The first characteristic is durability. This is fairly self-evident, given that the Girls’ Club Union was founded in 1880 and the Federation of London Working Boys’ Clubs and Institutes in 1887. But that durability owes much to the organisation’s capacity to adapt to changing circumstances. Fundraising is an example of this adaptability. The book illustrates how London Youth’s funding strategy has undergone four cycles. The first, from the 1880s to the 1910s, relied solely on membership subscriptions (a penny a week in 1888!) and individual donations.
The second cycle was reflected in a drive after the First World War to diversify beyond individual benefactors to include a national appeal, support from City Livery companies and the establishment of the Co-operative Sports Supply Association to sell sports equipment to clubs.
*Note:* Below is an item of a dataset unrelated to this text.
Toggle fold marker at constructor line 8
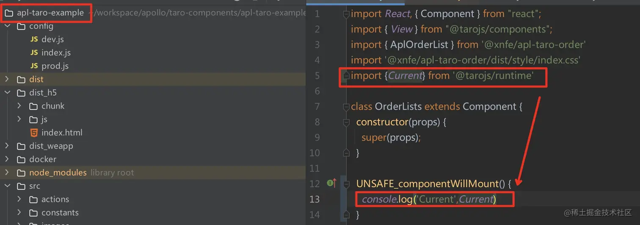The height and width of the screenshot is (225, 640). 346,122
The third cycle was the injection after the Second World War of statutory support from Government and local education authorities – the first headquarter grants, the London County Council’s introduction of salary grant-aid in 1947 and its initiation of a comprehensive system of maintenance grant-aid in 1962.

The fourth and current cycle began in the 1990s when regular central government support ceased and local education authority was significantly reduced under the pressure of stringent budget cuts. Time-limited and targeted funding regimes replaced the traditional and more open-ended grant system.
The second attribute is tenacity. London Youth has a reputation for a practical and persistent approach to all that it does. The reason why I chose ‘Getting On With It’ (an exhortation from an old annual report) as the title of the book is not just because ‘The History of London Youth’ would have been a bit boring but because it seems to me to capture that sense of realistic and pragmatic endeavour associated with the organisation and its many clubs and projects.

The third characteristic is innovativeness. In many ways, the organisation in the past has been subjected to the charge of being traditional. The attempt of the manager of the Eton Manor Boys’ Club in 1912 to set up a Junior Bachelor Society substantiates this point. His members were asked to sign a pledge that they would not ‘walk about with girls’ until the age of 18. If a boy broke this rule, he was tried by the society’s members and punished. The records do not reveal what form that punishment took!
Yet the organisation in all its manifestations has been constantly innovative: advocating the introduction of Labour Bureaux in the 1890s; arguing in the 1920s for the raising of the school-leaving age; pressing for a more comprehensive system of medical inspection in the 1930s; initiating new approaches to the rising level of unemployment in the 1970s; and, more recently in this century, establishing an anti-gangs project to combat a growing problem of the times.